TEXT PROVIDED:
Currently the RAPIDS Accelerator for Apache Spark can be built with Scala 2.13 only with Apache Spark versions 3.3.0 and higher. It does not support Cloudera or Databricks distributions of Apache Spark. You can only use the Scala 2.13 plugin JAR with an Apache Spark distribution compiled with Scala 2.13.
For some parts of the code, we need to have specific versions of Scala code for both Scala 2.12 and 2.13. You will see these organized using the following directory pattern:
spark-rapids/<module>/src/main/scala-<scala_version>/<path to package>/Source.scala
This is necessary in a handful of cases where there are distinct differences in the language requirements needed. First, try to ensure the same code compiles with both Scala 2.12 and 2.13. If you must diverge the code for supporting the different languages, please ensure that you refactor the code as much as possible to avoid any code duplication that might occur.
You can use Maven to build the plugin. Like with Scala 2.12, we recommend building up to the verify
phase.
mvn verify -f scala2.13/
After a successful build, the RAPIDS Accelerator jar will be in the scala2.13/dist/target/
directory.
This will build the plugin for a single version of Spark. By default, this is Apache Spark
3.3.0. To build against other versions of Spark you use the -Dbuildver=XXX
command line option
to Maven. For instance to build Spark 3.3.0 you would use:
mvn -Dbuildver=330 verify
See CONTRIBUTING for more information on how to use Maven to build the plugin. All of the options used for Scala 2.12 apply to Scala 2.13
You can also use the buildall
script in the parent directory to build against all supported versions
of Apache Spark.

GIVEN INFORMATION:
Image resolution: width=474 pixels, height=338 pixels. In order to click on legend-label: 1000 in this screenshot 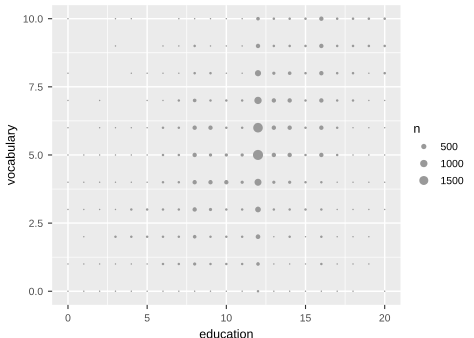, I will do `click(452, 164)`.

THINGS TO DO:
a – Rewrite the paragraph beginning "This is necessary in a handful of cases" from the Scala 2.13 build notes as a short bulleted list that keeps its main points.
b – According to the Scala 2.13 build notes, which Apache Spark version does the plugin build target by default?
c – Pick up the Scala 2.13 build notes after their final sentence and write what comes next.

ANSWERS GIVEN:
a –
- Separate Scala 2.12 and 2.13 versions of code are needed only in a few cases where the language requirements differ distinctly.
- First, try to make the same code compile with both Scala 2.12 and 2.13.
- If the code must diverge, refactor it as much as possible to avoid code duplication.

b – Apache Spark 3.3.0.

c –
./build/buildall --profile=noSnapshotsScala213
Or if you want to build against multiple specific versions of Spark, you can specify the
--scala213
argument:
./build/buildall --profile=330,340 --scala213
If you make changes in the parent pom.xml
or any other of the module pom.xml
files, you must
run the following command to sync the changes between the Scala 2.12 and 2.13 pom files:
./build/make-scala-version-build-files.sh 2.13
That way any new dependencies or other changes will be picked up in the Scala 2.13 build.
You should be able to open the scala2.13
directory directly in IntelliJ as a separate project. You can build and
debug as normal, although there are slight differences in how to navigate the source. In particular, when you select
a particular build profile, you will only be able to navigate the source used by modules that are included for that
spark version.